----- SOURCE MATERIAL -----

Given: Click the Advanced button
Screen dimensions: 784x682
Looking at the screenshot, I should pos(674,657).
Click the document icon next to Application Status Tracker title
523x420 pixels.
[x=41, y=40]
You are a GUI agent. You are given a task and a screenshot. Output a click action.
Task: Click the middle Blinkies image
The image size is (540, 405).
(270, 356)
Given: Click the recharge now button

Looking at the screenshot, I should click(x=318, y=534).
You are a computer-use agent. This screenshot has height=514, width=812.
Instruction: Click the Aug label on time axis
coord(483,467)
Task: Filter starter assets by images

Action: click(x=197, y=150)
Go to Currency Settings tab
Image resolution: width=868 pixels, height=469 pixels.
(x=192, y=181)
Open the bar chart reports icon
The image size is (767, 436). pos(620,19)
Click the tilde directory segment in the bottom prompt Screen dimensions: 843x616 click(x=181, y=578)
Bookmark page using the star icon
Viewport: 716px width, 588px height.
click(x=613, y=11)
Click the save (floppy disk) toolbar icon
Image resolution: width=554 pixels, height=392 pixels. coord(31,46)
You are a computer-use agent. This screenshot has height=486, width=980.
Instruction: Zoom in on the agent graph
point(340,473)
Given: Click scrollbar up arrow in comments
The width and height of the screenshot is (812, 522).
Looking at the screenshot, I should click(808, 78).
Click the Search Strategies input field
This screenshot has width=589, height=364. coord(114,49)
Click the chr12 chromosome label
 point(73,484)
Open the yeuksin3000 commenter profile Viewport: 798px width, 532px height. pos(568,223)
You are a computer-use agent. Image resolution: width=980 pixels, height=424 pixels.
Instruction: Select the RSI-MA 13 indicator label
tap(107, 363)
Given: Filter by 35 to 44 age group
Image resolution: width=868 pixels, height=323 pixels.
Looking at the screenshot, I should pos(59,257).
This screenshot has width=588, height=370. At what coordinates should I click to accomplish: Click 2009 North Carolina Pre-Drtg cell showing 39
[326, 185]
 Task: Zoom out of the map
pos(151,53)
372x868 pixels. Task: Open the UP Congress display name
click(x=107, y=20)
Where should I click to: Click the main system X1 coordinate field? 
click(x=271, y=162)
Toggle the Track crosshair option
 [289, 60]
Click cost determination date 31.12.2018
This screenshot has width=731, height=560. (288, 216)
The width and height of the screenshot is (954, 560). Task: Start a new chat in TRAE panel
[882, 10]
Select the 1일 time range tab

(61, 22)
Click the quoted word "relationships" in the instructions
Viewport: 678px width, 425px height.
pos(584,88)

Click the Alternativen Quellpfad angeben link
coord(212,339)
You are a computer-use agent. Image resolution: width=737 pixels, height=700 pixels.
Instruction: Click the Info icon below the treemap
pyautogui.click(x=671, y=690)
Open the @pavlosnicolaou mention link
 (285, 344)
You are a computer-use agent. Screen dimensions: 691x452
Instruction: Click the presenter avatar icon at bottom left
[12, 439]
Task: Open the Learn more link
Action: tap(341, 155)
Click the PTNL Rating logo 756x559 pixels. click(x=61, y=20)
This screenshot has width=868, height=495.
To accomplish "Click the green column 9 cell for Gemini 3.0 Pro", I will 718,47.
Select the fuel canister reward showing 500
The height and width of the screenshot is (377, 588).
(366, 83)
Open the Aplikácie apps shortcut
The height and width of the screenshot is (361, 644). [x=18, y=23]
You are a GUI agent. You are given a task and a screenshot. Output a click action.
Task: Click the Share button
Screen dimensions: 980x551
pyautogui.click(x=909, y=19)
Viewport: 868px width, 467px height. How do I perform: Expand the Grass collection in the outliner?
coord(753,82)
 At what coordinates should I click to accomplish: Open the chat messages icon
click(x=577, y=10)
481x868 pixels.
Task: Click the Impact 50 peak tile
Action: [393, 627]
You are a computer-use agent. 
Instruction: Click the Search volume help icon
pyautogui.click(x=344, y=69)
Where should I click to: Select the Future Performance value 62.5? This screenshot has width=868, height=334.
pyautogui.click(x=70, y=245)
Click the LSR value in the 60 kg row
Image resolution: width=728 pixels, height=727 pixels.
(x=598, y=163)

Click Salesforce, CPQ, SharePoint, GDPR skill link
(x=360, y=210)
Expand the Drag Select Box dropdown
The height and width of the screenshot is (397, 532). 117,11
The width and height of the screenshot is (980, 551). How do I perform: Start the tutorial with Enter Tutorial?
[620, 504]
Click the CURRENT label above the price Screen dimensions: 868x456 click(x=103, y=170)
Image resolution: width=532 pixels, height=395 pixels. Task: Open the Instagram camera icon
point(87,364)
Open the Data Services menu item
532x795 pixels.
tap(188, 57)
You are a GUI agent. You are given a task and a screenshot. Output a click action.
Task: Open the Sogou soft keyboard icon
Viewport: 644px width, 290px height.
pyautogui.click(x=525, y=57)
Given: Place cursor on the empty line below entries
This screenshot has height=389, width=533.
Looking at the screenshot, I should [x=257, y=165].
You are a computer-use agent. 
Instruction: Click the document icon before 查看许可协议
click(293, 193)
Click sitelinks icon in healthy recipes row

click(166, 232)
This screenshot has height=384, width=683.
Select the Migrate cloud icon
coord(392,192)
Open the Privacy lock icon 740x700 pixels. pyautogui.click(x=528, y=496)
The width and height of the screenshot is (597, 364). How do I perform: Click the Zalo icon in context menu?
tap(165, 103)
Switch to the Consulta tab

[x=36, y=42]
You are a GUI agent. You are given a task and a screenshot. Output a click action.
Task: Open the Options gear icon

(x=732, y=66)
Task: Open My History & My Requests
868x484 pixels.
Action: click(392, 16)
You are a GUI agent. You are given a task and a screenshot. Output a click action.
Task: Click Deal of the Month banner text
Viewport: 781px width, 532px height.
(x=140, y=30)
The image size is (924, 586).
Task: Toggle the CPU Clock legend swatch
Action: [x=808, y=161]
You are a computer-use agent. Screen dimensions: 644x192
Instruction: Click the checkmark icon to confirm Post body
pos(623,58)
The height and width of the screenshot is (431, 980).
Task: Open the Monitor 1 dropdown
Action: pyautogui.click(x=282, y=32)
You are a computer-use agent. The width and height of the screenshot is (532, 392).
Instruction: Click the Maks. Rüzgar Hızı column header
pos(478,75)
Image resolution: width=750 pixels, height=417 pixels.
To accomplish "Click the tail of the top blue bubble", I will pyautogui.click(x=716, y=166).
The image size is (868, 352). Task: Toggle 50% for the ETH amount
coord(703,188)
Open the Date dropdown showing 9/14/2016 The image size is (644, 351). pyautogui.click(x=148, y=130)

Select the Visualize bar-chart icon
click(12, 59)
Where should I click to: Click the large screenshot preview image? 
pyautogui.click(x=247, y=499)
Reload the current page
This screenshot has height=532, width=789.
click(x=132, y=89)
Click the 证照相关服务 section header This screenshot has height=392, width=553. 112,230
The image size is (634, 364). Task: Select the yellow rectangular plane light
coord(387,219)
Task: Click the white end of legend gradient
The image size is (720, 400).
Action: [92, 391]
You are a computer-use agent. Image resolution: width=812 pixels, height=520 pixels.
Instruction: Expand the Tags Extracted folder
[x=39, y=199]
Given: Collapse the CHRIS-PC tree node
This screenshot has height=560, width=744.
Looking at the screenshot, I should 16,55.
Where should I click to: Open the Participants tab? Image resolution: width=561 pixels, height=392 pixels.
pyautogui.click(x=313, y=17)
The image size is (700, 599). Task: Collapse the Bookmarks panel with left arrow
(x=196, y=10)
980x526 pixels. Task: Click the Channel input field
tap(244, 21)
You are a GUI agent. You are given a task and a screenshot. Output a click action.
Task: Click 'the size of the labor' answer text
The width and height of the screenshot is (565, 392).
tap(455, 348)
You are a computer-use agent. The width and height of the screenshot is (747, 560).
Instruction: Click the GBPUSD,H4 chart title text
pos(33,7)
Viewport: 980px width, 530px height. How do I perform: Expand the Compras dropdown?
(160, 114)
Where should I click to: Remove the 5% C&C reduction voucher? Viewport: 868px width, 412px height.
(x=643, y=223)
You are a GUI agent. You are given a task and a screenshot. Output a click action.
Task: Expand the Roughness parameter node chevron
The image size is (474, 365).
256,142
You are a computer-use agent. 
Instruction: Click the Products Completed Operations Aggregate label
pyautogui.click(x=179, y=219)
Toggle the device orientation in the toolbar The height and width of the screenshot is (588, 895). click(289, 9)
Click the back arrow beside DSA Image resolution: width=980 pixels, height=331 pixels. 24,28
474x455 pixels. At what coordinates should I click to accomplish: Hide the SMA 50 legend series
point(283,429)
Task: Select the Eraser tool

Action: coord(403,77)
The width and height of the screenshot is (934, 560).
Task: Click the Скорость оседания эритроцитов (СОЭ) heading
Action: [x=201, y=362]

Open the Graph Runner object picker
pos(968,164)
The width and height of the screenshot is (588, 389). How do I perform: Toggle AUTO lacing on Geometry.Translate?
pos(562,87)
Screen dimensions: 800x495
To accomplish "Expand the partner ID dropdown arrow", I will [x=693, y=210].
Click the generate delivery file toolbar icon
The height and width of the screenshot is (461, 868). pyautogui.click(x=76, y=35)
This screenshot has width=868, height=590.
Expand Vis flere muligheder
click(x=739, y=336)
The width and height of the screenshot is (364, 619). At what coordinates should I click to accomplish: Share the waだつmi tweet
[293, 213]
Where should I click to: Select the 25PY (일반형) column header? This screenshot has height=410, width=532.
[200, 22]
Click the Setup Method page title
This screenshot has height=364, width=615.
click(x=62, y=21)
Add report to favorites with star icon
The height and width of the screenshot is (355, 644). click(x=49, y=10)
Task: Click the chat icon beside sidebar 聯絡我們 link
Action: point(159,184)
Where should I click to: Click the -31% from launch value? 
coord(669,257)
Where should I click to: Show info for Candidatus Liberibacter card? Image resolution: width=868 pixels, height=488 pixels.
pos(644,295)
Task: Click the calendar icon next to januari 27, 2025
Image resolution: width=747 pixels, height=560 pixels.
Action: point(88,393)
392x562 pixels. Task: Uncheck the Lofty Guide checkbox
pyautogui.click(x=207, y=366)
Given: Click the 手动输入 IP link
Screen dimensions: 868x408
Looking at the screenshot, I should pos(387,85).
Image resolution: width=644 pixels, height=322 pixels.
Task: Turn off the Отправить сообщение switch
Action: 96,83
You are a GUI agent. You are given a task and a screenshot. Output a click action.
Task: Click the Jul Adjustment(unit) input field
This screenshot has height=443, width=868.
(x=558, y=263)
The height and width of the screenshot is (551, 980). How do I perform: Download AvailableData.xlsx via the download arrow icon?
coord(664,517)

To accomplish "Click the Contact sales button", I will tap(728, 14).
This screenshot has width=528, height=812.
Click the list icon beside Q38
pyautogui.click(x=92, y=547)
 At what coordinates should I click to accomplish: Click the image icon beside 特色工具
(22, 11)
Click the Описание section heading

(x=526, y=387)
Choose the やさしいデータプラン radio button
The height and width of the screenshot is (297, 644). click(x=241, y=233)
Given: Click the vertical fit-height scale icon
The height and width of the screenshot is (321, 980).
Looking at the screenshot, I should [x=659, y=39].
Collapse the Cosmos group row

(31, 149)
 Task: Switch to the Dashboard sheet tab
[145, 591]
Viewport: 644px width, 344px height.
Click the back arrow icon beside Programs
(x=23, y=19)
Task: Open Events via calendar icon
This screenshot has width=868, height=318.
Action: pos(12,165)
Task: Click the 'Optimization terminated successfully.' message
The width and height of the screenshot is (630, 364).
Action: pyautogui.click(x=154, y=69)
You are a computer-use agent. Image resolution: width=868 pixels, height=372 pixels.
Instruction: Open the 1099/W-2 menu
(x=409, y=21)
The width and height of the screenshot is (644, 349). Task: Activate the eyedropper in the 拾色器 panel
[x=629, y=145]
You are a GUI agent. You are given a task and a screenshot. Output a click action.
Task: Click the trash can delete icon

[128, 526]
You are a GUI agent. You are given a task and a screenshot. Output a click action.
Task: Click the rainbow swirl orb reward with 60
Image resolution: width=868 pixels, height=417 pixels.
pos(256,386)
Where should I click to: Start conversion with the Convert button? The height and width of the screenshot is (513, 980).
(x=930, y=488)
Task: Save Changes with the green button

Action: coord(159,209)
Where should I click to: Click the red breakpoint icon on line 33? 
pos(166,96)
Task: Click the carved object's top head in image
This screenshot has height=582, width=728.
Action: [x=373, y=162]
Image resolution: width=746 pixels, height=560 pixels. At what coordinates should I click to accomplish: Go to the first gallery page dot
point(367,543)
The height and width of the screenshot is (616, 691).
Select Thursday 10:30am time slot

-----

WHAT YOU HAVE TO DO
Could you restate word for word the lines above from the one containing "Instruction: Zoom in on the agent graph" through the one containing "You are a computer-use agent. Image resolution: width=737", both included, and nothing else?

YOUR RESPONSE
Instruction: Zoom in on the agent graph
point(340,473)
Given: Click scrollbar up arrow in comments
The width and height of the screenshot is (812, 522).
Looking at the screenshot, I should click(808, 78).
Click the Search Strategies input field
This screenshot has width=589, height=364. coord(114,49)
Click the chr12 chromosome label
 point(73,484)
Open the yeuksin3000 commenter profile Viewport: 798px width, 532px height. pos(568,223)
You are a computer-use agent. Image resolution: width=980 pixels, height=424 pixels.
Instruction: Select the RSI-MA 13 indicator label
tap(107, 363)
Given: Filter by 35 to 44 age group
Image resolution: width=868 pixels, height=323 pixels.
Looking at the screenshot, I should pos(59,257).
This screenshot has width=588, height=370. At what coordinates should I click to accomplish: Click 2009 North Carolina Pre-Drtg cell showing 39
[326, 185]
 Task: Zoom out of the map
pos(151,53)
372x868 pixels. Task: Open the UP Congress display name
click(x=107, y=20)
Where should I click to: Click the main system X1 coordinate field? 
click(x=271, y=162)
Toggle the Track crosshair option
 [289, 60]
Click cost determination date 31.12.2018
This screenshot has width=731, height=560. (288, 216)
The width and height of the screenshot is (954, 560). Task: Start a new chat in TRAE panel
[882, 10]
Select the 1일 time range tab

(61, 22)
Click the quoted word "relationships" in the instructions
Viewport: 678px width, 425px height.
pos(584,88)

Click the Alternativen Quellpfad angeben link
coord(212,339)
You are a computer-use agent. Image resolution: width=737 pixels, height=700 pixels.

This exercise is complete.